King spoke with precision, and then he acted sacrificially to bring about change. As Presidential power transitions this week, I urge us to take the chance to reflect on our speech and our actions. What are you willing to name as wrong, abusive or a lie? How do you describe what occurred in the last 8 months? How do you speak up about what happened in our Capitol in the last 3 weeks? What are you willing to specifically support or disavow? Friends, I ask these questions with fear and trembling. I am asking them of myself, and I think they will bring you needed clarity if you join me in asking them of yourselves.

Many Southerners in the Civil War found slavery to be a fraught and even evil institution, but they would not agree that disruptive action was necessary to end it. What good was their uneasy sentiment, or lack of support, if they refused to take action to stop institutionalized oppression? Many Americans in the Civil Rights Movement felt uneasy about the caste system created by Jim Crow. They felt terrible about the indignities Black folks had to daily face, but they would not agree that strong action was necessary to end it.  Again, what good was their awkward discomfort if they weren’t willing to sacrifice their social acceptance to speak out against evil?

We might not have had the chance to speak up then, but we do now. If you find yourself aligned with the Republican Party’s traditional platform, and voted for Trump, and now feel that you are not aligned with “those people” who rejected election results or brought violence to our capitol, then find the courage to precisely name what you are for and what you are against. Your vague discomfort with what your vote might have been supporting will not save anyone’s life or republic. You have to name and reject it.

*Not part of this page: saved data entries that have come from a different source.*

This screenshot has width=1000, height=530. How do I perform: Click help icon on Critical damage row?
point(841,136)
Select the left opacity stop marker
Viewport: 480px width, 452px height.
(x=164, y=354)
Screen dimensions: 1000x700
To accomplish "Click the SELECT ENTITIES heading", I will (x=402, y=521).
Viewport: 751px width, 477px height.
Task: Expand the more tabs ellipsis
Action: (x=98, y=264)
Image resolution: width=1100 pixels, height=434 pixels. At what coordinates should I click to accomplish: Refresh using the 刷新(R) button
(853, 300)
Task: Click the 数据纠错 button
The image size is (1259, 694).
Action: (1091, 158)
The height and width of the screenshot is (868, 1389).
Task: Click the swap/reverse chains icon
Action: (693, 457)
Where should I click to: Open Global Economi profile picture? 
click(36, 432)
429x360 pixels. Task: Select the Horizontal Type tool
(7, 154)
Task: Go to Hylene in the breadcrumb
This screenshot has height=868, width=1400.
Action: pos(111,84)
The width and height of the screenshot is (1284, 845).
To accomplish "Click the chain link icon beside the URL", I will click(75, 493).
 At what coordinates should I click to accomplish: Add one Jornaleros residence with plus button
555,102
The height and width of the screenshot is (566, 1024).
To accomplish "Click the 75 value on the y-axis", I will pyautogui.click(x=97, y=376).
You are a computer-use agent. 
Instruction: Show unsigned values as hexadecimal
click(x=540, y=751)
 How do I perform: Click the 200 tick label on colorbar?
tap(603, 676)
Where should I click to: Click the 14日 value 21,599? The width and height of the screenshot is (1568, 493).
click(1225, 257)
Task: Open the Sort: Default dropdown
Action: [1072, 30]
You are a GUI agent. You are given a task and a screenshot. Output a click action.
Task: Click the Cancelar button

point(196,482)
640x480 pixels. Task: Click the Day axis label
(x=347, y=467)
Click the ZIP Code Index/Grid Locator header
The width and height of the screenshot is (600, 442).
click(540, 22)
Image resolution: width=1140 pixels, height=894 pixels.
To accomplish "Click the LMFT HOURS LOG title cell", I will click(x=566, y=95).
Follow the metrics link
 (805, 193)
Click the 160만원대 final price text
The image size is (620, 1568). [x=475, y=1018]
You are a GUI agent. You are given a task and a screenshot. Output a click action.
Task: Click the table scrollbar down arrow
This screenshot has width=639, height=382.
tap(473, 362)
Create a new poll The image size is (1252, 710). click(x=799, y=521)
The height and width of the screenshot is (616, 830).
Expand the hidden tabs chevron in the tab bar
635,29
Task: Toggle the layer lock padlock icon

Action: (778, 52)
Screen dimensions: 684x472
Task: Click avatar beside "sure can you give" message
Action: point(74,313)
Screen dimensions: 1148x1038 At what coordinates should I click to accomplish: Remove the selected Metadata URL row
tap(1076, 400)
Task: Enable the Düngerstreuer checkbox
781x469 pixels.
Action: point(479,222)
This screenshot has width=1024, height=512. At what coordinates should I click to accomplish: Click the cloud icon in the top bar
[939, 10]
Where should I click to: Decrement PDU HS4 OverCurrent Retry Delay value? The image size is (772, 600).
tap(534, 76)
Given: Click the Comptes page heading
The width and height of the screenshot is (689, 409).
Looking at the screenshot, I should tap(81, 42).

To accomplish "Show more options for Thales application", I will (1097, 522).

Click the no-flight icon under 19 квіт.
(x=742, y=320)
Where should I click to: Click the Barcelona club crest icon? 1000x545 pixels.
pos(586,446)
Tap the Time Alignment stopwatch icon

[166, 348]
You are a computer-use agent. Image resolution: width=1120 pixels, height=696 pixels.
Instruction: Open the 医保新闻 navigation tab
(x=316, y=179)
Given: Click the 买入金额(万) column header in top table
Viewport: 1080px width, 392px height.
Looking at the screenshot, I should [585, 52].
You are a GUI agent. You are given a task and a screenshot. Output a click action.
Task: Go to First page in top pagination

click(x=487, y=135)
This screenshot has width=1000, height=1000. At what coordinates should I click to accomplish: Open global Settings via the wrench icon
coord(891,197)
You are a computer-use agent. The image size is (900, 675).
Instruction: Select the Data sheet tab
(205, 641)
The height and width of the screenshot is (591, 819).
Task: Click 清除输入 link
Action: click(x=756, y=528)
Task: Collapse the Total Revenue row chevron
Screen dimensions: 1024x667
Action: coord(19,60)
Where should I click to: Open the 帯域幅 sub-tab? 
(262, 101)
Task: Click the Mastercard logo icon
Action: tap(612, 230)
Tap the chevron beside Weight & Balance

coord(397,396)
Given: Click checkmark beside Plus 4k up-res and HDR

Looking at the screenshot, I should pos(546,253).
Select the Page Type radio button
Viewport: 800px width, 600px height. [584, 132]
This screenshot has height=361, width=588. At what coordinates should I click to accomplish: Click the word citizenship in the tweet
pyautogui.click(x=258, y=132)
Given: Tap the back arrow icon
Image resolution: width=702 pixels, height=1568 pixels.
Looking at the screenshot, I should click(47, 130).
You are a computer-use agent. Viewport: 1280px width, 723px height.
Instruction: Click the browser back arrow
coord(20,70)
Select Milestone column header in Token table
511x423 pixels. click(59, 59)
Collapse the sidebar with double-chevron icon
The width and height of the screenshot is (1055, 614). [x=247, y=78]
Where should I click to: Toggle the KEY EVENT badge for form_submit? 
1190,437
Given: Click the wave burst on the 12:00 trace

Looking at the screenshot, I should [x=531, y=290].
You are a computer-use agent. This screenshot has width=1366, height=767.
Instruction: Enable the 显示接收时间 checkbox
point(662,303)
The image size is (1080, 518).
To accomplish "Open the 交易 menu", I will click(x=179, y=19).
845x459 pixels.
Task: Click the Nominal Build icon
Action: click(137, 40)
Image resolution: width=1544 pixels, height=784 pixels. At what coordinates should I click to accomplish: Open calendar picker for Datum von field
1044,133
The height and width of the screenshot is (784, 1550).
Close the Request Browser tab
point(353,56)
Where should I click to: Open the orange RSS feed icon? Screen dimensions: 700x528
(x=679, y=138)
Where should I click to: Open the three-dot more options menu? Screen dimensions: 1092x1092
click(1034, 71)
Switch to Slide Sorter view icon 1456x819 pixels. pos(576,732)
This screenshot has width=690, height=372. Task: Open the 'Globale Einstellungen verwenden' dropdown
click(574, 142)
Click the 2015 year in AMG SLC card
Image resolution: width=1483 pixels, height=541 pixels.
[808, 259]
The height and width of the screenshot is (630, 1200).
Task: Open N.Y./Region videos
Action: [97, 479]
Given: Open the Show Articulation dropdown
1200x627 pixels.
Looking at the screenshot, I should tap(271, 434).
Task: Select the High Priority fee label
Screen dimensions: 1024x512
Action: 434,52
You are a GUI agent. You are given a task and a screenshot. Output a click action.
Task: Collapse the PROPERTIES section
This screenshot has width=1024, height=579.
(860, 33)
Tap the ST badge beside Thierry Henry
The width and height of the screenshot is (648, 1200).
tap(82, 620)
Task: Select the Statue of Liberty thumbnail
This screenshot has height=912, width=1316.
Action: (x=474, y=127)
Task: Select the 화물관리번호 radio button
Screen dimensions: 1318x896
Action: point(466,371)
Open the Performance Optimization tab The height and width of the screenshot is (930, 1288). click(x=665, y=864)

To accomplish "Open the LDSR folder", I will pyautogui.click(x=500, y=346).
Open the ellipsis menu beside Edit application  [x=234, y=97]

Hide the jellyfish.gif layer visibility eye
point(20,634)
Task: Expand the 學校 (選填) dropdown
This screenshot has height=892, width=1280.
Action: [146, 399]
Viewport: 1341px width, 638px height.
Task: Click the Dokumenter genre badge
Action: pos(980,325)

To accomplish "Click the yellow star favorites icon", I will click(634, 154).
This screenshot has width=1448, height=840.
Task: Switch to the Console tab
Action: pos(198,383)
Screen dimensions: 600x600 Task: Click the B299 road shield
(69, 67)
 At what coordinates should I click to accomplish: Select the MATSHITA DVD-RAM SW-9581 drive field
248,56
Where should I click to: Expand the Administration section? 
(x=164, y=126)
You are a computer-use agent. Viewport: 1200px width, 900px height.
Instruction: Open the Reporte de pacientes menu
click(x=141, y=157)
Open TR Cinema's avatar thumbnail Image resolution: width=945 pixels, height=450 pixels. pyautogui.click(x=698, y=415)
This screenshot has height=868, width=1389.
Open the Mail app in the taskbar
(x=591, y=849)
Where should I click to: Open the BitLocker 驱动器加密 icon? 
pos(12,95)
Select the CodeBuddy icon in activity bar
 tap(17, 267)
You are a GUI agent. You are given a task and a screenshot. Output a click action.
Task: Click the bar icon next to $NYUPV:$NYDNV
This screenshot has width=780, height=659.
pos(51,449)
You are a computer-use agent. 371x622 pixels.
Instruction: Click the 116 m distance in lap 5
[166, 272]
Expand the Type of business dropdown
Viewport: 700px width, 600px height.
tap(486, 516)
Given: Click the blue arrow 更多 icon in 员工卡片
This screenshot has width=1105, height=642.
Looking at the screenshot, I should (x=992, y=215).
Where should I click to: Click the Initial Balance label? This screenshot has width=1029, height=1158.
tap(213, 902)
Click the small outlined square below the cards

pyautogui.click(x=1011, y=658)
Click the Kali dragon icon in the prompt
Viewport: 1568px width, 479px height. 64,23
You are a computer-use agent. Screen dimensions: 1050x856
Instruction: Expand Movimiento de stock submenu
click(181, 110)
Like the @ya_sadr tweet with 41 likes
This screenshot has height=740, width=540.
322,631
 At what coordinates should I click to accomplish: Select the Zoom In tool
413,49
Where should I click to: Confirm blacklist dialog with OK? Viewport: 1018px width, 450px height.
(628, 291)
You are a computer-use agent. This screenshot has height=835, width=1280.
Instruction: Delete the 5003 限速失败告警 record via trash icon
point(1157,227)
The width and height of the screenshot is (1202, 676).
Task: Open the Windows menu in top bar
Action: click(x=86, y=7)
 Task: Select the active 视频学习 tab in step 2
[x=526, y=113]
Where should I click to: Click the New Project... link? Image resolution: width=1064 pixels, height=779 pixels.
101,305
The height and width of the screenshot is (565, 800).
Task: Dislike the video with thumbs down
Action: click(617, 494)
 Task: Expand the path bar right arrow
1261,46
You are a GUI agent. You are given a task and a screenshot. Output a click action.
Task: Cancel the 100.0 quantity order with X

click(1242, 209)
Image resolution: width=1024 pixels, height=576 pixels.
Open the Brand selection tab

I am currently more aligned with Democratic values, and I commit to doing the same there. I will challenge specific behaviors that endanger the lives of others, that destroy the public trust through repeated injustice. As we remember King, and keep hearing about Lincoln, let’s be like the few Americans who went all in to affirm the better angels of our nature, not like the majority who noticed the evil but took no action to stop it.